- **WHAT NEEDS TO BE DONE**
Arrange the data below as a two-column CSV with the headers "entry" and "response", one row per entry. Put each entry's text and its answer in a single quoted field apiece, replace line breaks with spaces, and omit the pictures.

- **MATERIAL PROVIDED**
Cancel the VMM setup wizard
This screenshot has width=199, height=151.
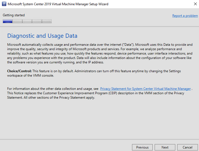187,147
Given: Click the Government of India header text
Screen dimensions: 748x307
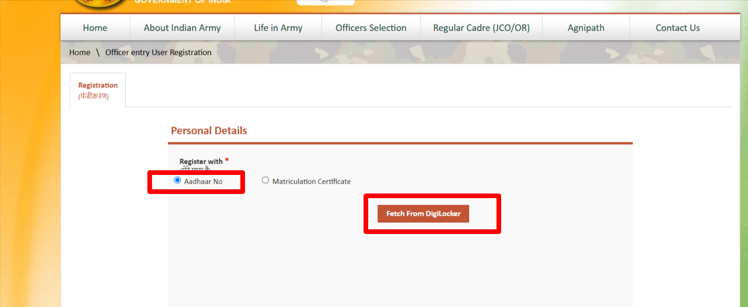Looking at the screenshot, I should [x=182, y=2].
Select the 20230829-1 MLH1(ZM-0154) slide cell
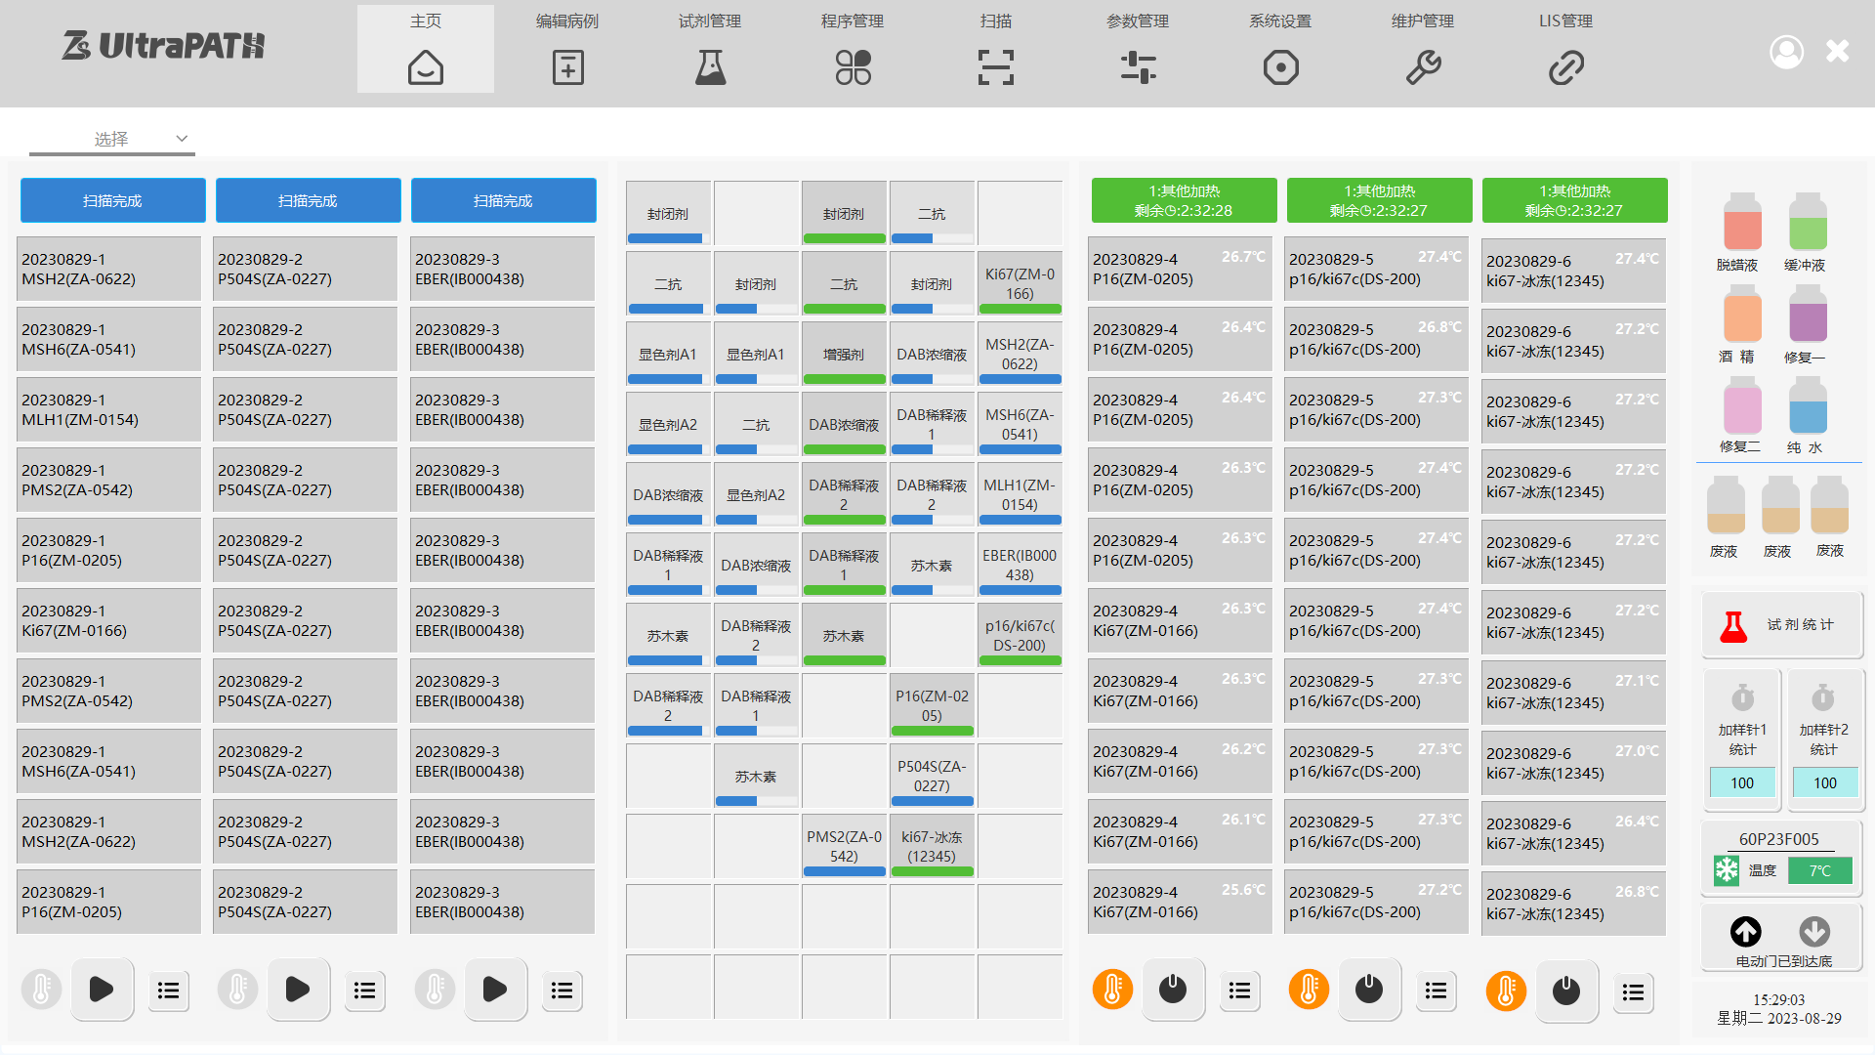Image resolution: width=1875 pixels, height=1055 pixels. [x=108, y=410]
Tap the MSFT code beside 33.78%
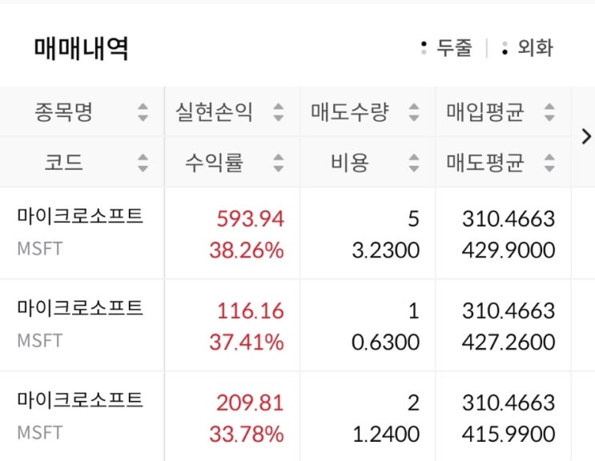Viewport: 595px width, 461px height. [39, 433]
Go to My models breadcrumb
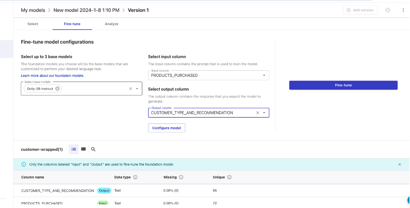 33,10
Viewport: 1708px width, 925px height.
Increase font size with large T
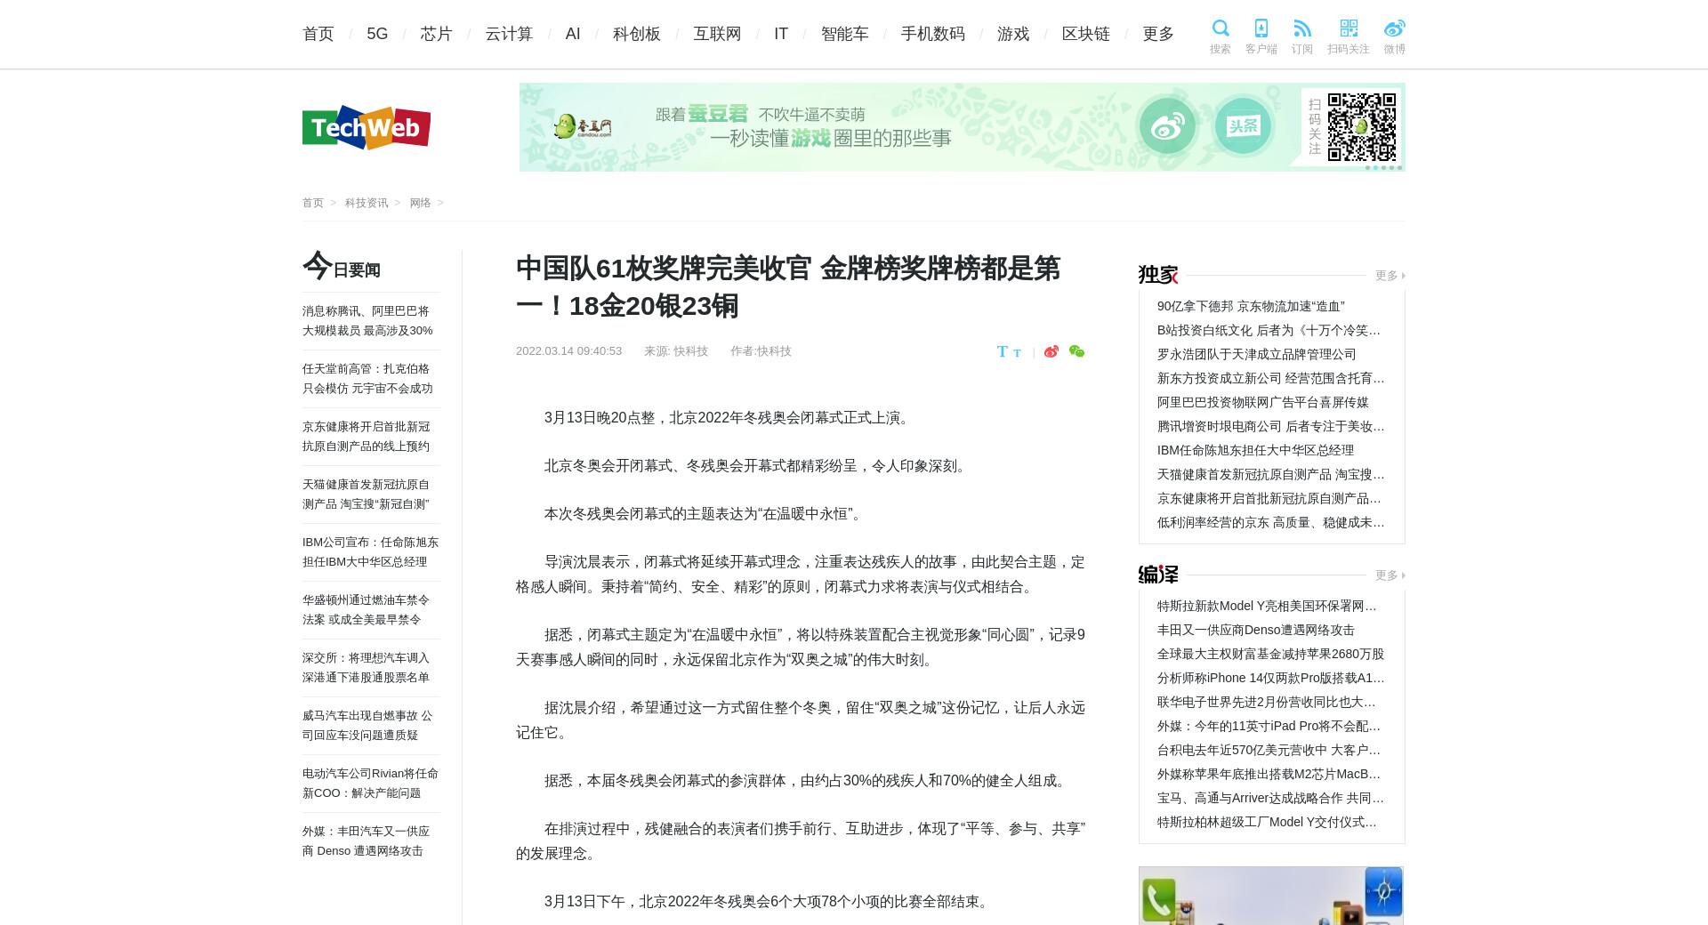[x=1003, y=351]
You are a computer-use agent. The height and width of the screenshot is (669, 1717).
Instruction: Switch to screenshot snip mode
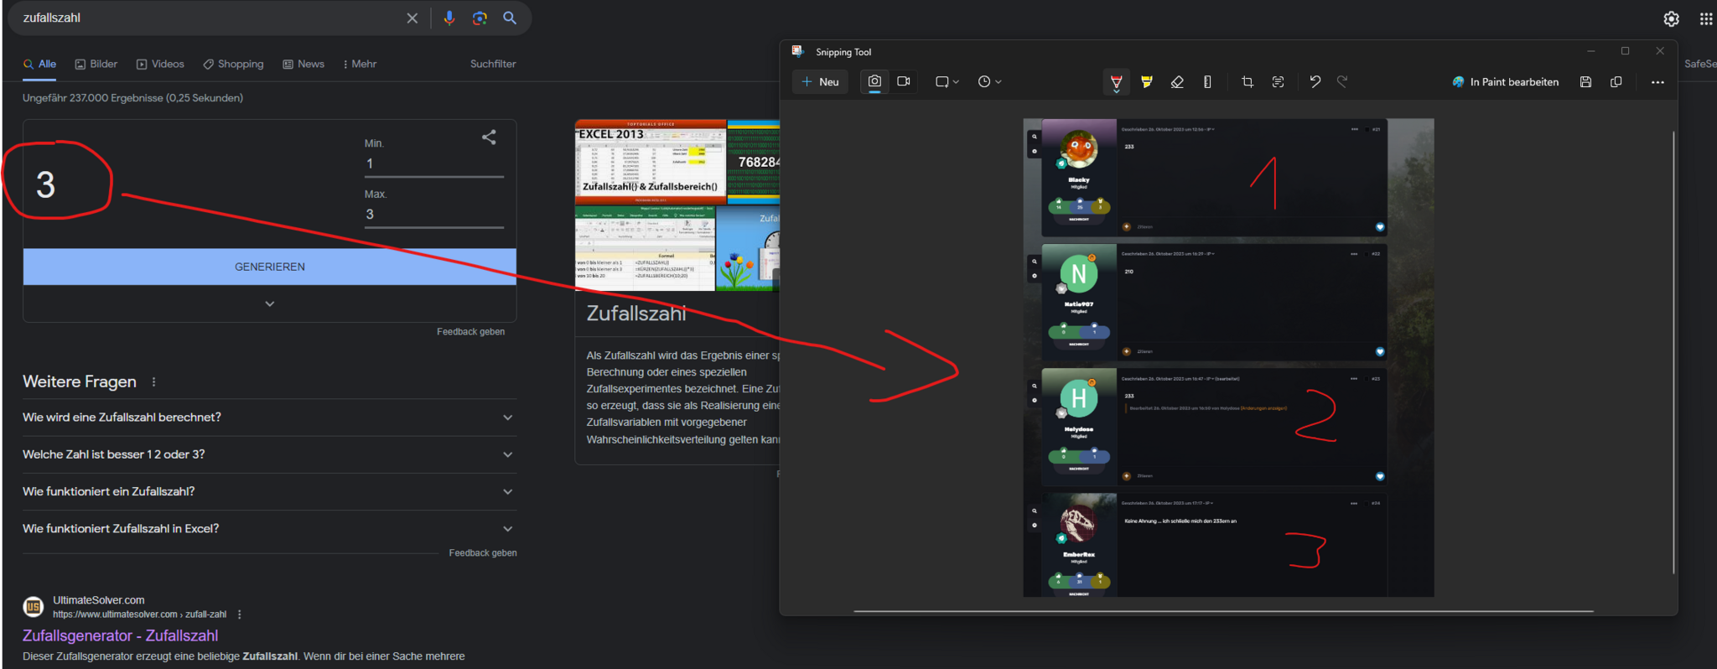[874, 81]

- **SOLUTION TO THE PROBLEM**
entry,response
"Cancel the VMM setup wizard This screenshot has width=199, height=151.","187,147"
"Given: Click the Government of India header text Screen dimensions: 748x307","Looking at the screenshot, I should [x=182, y=2]."
"Select the 20230829-1 MLH1(ZM-0154) slide cell","Image resolution: width=1875 pixels, height=1055 pixels. [x=108, y=410]"
"Tap the MSFT code beside 33.78%","Viewport: 595px width, 461px height. [39, 433]"
"Go to My models breadcrumb","33,10"
"Viewport: 1708px width, 925px height. Increase font size with large T","[x=1003, y=351]"
"You are a computer-use agent. The height and width of the screenshot is (669, 1717). Instruction: Switch to screenshot snip mode","[874, 81]"